Он смотрел на ее ошеломленное лицо и мрачнел на глазах.
– Мэри, вы не рады? Я вас обидел?
– Нет, вы меня не обидели, Дэниел, – медленно сказала Маша, борясь с подступающими слезами. – Ваш сюрприз в полной степени удался. Вы меня не обидели, вы меня ошеломили. Понимаете… Я не знаю, как вам это объяснить. Никто и никогда не только не организовывал для меня отпуск, учитывая последнюю мелочь, в том числе и мои финансовые возможности. Никто и никогда вообще не думал о том, что у меня могут быть собственные желания. Пусть глупые, пусть кажущиеся неважными, но мои. Вы в коротком разговоре узнали о том, что у меня есть мечта. Вы меня услышали. Вы захотели ее реализовать. Вы придумали как. Вы составили план. Вы его воплотили в жизнь. Вы сделали это для меня, Дэниел. Я потрясена!

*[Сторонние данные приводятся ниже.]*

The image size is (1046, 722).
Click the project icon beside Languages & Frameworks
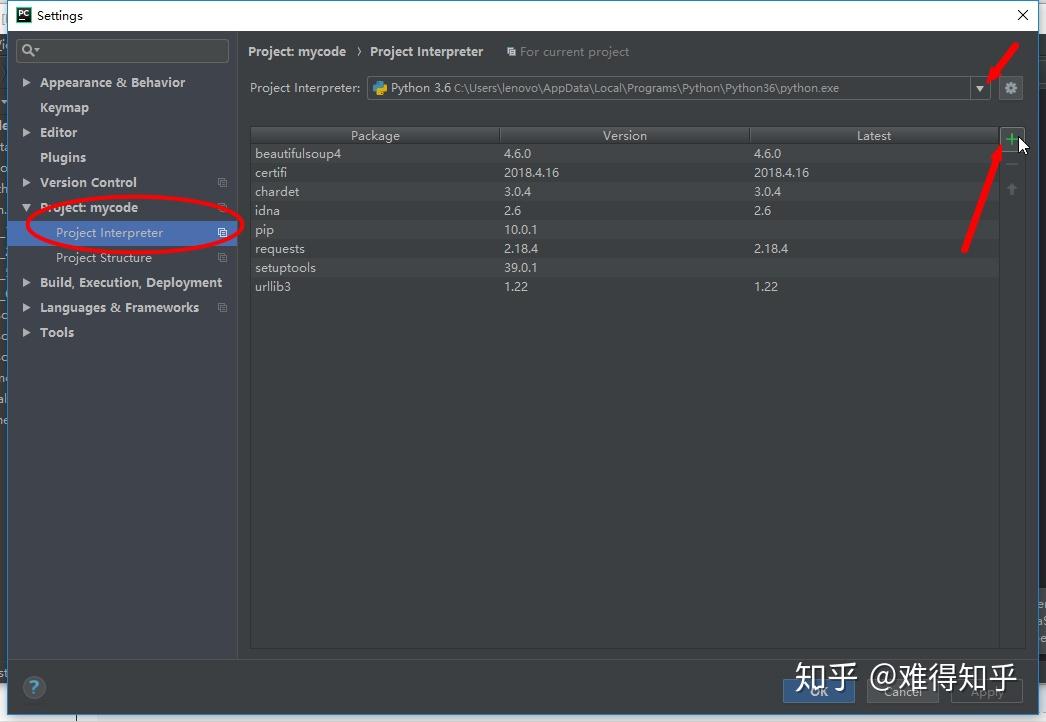(223, 308)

Она не выдержала и заплакала. Как называла это бабушка Лиза, «от избытка чувств-с». Меньше чем через три месяца она увидит своими глазами живого Джуда Лоу. Это не сказка, не пустая фантазия. Вот билеты на самолет, и ее паспорт с визой, и распечатанная бронь на гостиницу. И все это сделал совершенно посторонний ей человек. Англичанин, волею судьбы оказавшийся с ней под одной крышей. Случайный квартирант, ставший всего за несколько недель таким родным и близким.
– Не плачьте, Мэри. – Дэниел суетливо забегал вокруг нее, явно расстроенный ее слезами. – Если бы знал, что вы будете плакать, то ни за что не стал бы этим заниматься. Вот сейчас возьму и все отменю. Слышите?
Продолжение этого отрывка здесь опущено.